* _YOUR GOAL_:
Starting with the line that contains "Task: Click the SI & MR header text" and ending with the final line of the data below, print those lines exactly and nothing else.

* _Stored data entries_:
────────────────

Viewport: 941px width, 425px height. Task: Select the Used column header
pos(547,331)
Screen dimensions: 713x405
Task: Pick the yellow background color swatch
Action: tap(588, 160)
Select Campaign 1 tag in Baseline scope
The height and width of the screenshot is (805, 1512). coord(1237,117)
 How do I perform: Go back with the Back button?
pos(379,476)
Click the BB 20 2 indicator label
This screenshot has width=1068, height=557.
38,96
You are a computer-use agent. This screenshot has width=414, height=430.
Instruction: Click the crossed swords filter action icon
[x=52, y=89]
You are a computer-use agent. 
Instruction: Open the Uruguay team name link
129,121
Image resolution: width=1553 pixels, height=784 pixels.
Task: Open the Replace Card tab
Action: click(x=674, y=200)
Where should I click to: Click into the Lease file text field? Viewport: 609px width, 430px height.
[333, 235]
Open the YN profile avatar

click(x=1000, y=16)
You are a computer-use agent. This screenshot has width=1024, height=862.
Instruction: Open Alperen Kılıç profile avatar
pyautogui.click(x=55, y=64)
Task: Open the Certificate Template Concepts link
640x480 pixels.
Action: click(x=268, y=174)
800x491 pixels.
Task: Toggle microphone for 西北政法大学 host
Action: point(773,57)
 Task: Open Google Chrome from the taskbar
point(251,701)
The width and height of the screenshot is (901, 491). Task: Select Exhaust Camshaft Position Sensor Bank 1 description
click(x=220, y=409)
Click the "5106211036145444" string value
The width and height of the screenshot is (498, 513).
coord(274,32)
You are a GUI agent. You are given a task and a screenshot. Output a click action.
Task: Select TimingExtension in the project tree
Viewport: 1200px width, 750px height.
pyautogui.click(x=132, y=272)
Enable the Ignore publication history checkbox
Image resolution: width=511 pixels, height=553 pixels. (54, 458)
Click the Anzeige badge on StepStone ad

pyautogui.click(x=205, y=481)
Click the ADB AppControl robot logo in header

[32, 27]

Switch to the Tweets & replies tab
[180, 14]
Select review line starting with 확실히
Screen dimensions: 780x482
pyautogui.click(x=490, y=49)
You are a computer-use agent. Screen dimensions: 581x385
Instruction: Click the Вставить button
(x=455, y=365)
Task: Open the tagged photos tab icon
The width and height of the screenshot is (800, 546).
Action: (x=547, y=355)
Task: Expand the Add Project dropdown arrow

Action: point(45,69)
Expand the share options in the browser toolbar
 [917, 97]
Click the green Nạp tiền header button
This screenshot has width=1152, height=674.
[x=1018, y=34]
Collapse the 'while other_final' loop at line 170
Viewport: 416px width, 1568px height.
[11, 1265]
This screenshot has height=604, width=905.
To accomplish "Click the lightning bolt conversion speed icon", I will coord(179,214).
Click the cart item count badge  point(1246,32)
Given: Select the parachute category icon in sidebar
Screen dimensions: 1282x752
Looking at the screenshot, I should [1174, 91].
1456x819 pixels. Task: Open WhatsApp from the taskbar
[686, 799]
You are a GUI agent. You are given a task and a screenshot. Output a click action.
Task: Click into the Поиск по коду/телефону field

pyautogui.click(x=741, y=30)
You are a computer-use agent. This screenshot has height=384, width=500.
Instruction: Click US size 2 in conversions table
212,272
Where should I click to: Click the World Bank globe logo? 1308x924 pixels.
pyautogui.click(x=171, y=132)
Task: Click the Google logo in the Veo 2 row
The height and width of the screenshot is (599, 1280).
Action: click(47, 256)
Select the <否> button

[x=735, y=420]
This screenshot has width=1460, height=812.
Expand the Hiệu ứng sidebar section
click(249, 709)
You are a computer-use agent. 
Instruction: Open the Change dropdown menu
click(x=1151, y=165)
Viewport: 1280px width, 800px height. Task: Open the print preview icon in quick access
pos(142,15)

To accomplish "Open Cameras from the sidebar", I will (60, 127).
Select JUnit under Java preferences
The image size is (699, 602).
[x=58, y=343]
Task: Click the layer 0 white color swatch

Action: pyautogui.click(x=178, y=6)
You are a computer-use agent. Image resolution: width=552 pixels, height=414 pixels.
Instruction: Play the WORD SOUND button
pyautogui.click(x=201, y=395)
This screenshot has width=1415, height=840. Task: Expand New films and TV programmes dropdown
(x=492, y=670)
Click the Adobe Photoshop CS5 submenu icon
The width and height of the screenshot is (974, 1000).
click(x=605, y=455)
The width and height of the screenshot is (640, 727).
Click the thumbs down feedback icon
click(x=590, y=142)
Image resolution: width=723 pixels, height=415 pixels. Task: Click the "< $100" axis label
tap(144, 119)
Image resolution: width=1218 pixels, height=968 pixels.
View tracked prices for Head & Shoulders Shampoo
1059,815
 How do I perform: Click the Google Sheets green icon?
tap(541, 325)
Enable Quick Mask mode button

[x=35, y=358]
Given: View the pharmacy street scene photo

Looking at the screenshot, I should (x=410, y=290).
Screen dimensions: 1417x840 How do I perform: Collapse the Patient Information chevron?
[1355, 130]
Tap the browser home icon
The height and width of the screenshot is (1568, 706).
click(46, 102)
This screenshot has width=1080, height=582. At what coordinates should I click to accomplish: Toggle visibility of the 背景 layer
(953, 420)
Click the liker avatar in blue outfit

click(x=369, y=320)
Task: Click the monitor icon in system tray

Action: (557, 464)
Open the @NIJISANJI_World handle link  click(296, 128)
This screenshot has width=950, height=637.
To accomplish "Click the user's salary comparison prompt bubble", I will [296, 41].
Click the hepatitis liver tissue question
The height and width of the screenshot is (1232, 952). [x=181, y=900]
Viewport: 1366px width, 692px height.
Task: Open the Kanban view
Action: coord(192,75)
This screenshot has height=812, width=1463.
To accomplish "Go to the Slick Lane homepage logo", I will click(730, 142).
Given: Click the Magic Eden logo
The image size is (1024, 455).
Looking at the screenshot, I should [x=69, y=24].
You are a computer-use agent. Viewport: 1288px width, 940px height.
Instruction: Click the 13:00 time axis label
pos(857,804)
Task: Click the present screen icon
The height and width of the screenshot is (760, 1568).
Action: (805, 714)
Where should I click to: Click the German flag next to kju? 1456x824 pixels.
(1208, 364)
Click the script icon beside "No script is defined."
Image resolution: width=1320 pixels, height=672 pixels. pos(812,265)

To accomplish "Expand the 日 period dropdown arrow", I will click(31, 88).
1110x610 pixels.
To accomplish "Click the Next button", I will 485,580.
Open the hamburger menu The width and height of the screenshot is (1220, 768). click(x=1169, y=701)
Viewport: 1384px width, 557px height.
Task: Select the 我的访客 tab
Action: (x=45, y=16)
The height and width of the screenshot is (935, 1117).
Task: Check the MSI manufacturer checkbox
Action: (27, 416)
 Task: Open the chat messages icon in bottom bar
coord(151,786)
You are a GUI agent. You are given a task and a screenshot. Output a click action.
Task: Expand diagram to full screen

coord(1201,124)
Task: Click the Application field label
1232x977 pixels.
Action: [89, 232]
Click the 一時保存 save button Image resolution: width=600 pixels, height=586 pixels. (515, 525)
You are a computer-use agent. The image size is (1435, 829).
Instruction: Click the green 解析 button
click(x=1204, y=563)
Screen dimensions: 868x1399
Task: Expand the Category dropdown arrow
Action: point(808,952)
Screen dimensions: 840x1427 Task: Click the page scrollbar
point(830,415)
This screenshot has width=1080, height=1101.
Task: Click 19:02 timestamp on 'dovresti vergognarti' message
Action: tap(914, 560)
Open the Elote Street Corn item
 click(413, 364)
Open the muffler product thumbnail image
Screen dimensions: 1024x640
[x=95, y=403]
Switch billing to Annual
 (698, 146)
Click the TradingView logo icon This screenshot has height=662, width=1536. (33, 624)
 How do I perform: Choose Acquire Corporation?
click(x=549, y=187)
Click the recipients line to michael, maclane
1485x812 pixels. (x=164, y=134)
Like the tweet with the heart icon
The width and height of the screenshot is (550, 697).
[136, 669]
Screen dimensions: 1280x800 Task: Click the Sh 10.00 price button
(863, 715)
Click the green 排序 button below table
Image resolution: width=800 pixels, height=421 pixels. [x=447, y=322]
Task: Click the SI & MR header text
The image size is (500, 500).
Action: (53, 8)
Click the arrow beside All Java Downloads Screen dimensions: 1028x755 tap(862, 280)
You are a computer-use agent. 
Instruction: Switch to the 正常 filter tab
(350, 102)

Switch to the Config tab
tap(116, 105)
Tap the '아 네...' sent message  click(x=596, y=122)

────────────────

* _RESPONSE TO THIS TASK_:
Task: Click the SI & MR header text
The image size is (500, 500).
Action: (53, 8)
Click the arrow beside All Java Downloads Screen dimensions: 1028x755 tap(862, 280)
You are a computer-use agent. 
Instruction: Switch to the 正常 filter tab
(350, 102)

Switch to the Config tab
tap(116, 105)
Tap the '아 네...' sent message  click(x=596, y=122)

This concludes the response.